To be done >> Update the items starting with the line that contains "has height=607, width=1864." and going on through the line that contains "click(401, 120)", replacing "Shop Now" with "Buy Now" and leaving everything else unchanged. Give back only those lines.

START Data

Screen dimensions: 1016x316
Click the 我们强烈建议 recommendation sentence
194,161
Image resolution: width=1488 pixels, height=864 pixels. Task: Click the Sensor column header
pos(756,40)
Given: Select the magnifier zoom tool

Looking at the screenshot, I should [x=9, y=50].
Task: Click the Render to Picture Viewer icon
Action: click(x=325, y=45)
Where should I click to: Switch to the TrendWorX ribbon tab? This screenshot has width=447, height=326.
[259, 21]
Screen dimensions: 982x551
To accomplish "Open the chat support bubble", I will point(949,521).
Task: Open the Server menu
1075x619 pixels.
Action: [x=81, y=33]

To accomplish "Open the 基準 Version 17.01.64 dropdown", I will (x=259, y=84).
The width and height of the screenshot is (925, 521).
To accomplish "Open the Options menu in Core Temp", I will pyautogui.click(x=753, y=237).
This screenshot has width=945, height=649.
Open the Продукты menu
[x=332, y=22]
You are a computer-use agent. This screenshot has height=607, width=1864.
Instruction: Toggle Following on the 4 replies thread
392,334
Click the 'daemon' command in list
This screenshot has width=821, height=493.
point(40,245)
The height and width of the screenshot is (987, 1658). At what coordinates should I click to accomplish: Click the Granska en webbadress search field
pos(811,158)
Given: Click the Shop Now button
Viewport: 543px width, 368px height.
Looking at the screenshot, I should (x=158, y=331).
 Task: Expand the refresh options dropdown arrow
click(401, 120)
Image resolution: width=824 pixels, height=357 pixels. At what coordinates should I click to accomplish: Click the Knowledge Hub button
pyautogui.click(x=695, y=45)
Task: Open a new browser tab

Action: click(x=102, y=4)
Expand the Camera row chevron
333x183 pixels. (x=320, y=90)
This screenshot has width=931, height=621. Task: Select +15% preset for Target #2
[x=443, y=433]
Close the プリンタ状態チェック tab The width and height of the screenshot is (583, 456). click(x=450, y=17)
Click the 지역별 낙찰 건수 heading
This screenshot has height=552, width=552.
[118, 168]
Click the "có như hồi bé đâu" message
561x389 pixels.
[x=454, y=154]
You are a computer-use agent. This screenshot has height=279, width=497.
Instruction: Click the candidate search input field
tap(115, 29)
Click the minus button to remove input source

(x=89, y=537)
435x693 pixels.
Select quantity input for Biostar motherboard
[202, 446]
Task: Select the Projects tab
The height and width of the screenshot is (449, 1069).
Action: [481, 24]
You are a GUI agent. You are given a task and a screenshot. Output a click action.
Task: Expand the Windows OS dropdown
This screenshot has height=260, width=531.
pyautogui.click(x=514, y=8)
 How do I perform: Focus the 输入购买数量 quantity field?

END Data

Correct result >>
You are a computer-use agent. This screenshot has height=607, width=1864.
Instruction: Toggle Following on the 4 replies thread
392,334
Click the 'daemon' command in list
This screenshot has width=821, height=493.
point(40,245)
The height and width of the screenshot is (987, 1658). At what coordinates should I click to accomplish: Click the Granska en webbadress search field
pos(811,158)
Given: Click the Buy Now button
Viewport: 543px width, 368px height.
Looking at the screenshot, I should (x=158, y=331).
 Task: Expand the refresh options dropdown arrow
click(401, 120)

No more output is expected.